Festival-goers at the Posta café doing what festival-goers like to do best

The programme finished with a film not from The Corrick Collection, but a new discovery by and from a private archive in London; Those Jersey Cowpunchers (US 1911) – or rather, and unfortunately, the first reel of two – is a comedy from Nestor, one of the real Hollywood pioneer outfits, and supposedly based on their experiences in trying to make westerns; in the film, the Billiken company head west from their New Jersey studio to make use of western locations and personnel, only to find there are no real cowboys left … they are all in the movies now; they wire back to base, to send some Eastern actors to play the roles; said actors are just applying their awful ‘Indian’ make ups when reel one finishes … it may just be that we are thus cheated of a delicious satire on early Hollywood racial stereotyping … we may never know …

After a quick break, another new discovery being introduced to the World … Die Waffen der Jugend (Germany 1912), and much anticipated as this three-reel comedy was the directorial debut of Robert ‘Caligari’ Wiene; and it really didn’t disappoint; the youth of the title is a headstrong, tomboyish daughter of a middle-class father who can no longer cope with her; he packs her off to boarding school where she remains a handful; a midnight mandolin recital is one thing, but getting into a fight with a fellow inmate and drawing a clasp knife from her stocking top … is another. Eventually she makes her escape in the traditional sheet-rope manner, and wanders the streets of the local town … wherein she draws the attentions of two criminal beggars, squatting in a dingy basement. They induce her to come with them, and keep her prisoner … which is their big mistake. In a Stockholm-syndrome-in-reverse scenario, in an effort to please her, the criminals smarten themselves up, clean up the basement, and eventually when she is found by the police and reunited with Father, decide to go straight and, much to their own horror, accept a job offer from him. A delightful, energetic and downright funny film; highly accomplished for a directorial debut, and with a superb performance from Gertrud Grabner as the beggars’ teenage nemesis; if IMDb is to be believed, this was the second – and final – film of her career … the internet fails to reveal what became of her. In its small understated way, one of the films of this year’s Giornate.

::::::::::

## Directive A
According to the festival review, who directed Die Waffen der Jugend as a debut?
The festival review and the entries that follow it come from unrelated sources.

::::::::::

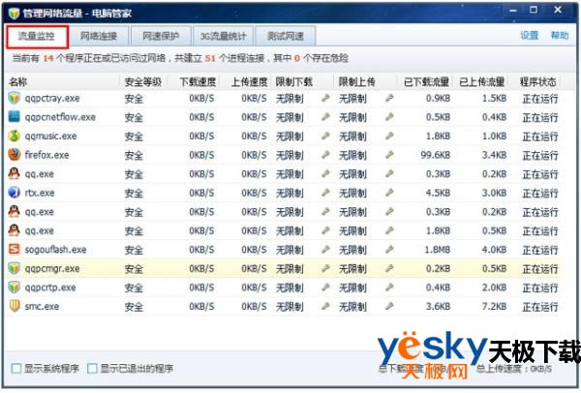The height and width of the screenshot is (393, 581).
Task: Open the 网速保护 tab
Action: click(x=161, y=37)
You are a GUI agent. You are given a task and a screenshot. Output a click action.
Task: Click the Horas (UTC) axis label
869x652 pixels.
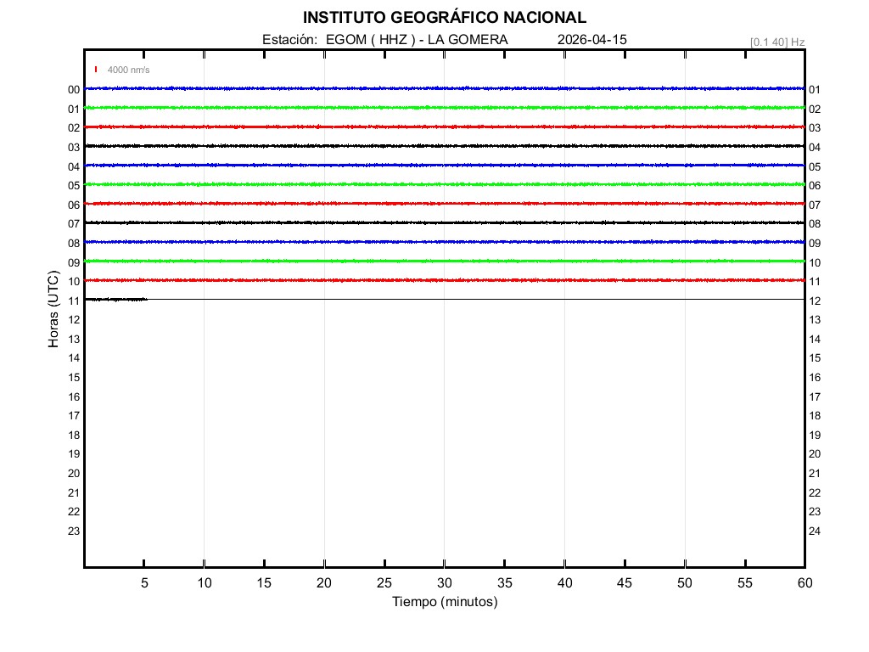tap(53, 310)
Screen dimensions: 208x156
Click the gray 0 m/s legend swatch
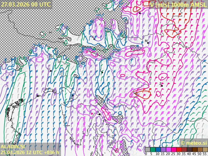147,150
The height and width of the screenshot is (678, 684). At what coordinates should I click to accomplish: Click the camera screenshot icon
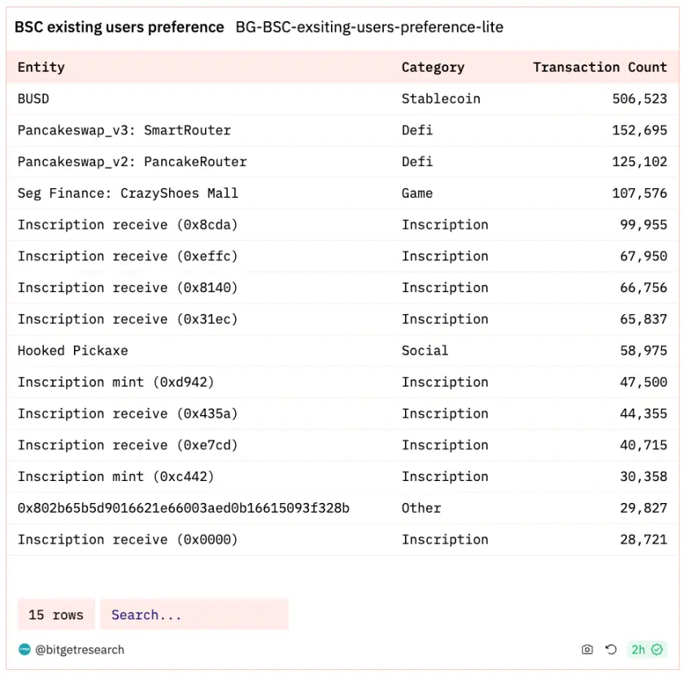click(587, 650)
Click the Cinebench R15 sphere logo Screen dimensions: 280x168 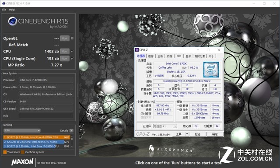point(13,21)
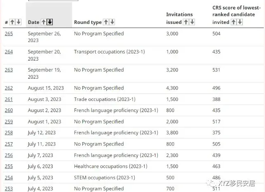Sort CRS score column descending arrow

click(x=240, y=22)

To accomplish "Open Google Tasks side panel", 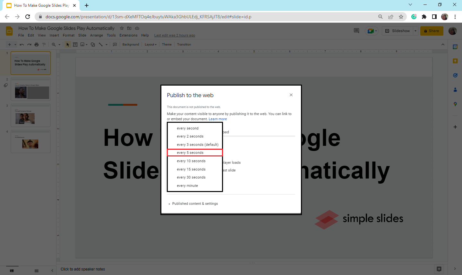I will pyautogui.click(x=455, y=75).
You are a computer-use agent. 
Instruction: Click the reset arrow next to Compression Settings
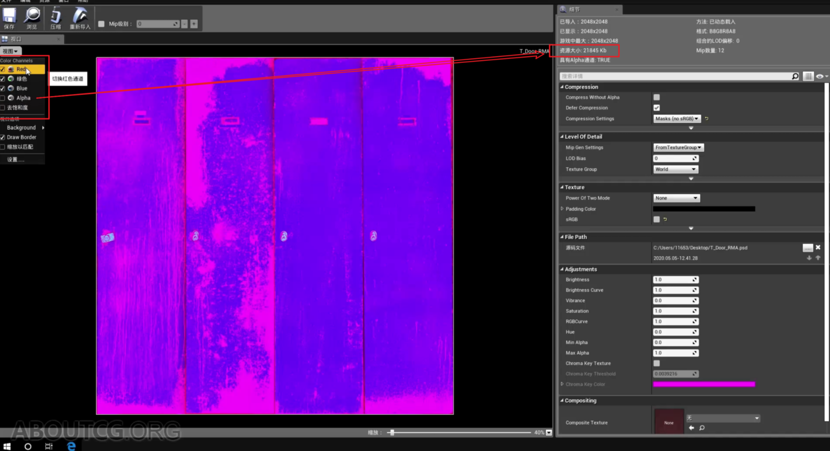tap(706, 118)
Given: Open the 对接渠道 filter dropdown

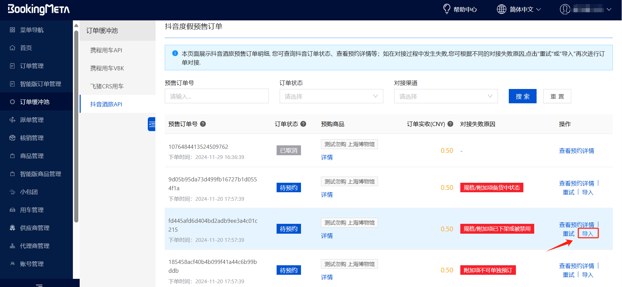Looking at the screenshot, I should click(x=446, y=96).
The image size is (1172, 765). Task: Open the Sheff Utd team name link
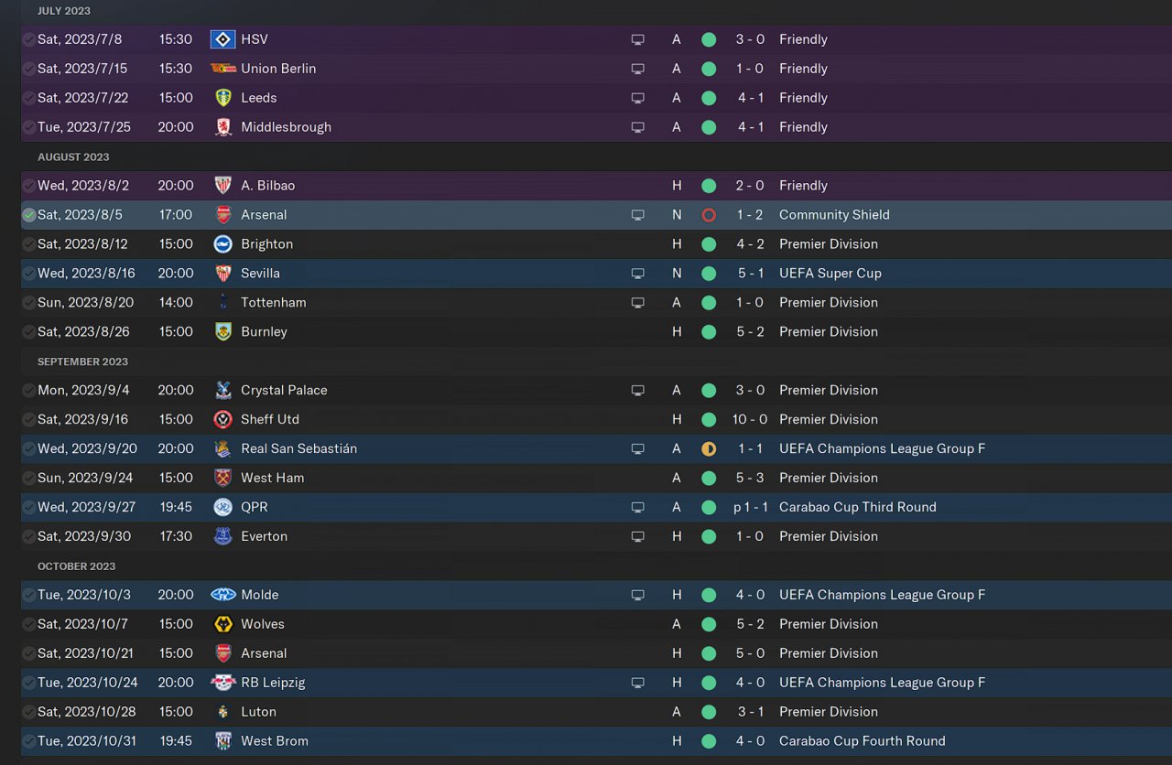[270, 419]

::::::::::

## Directive B
Copy the entries verbatim, from the beginning of the entries through the line containing "tap(53, 310)". Omit the pictures from your copy.

## Written response A
Robert ‘Caligari’ Wiene

## Written response B
The height and width of the screenshot is (393, 581).
Task: Open the 网速保护 tab
Action: click(x=161, y=37)
You are a GUI agent. You are given a task and a screenshot. Output a click action.
Task: Click the Horas (UTC) axis label
869x652 pixels.
tap(53, 310)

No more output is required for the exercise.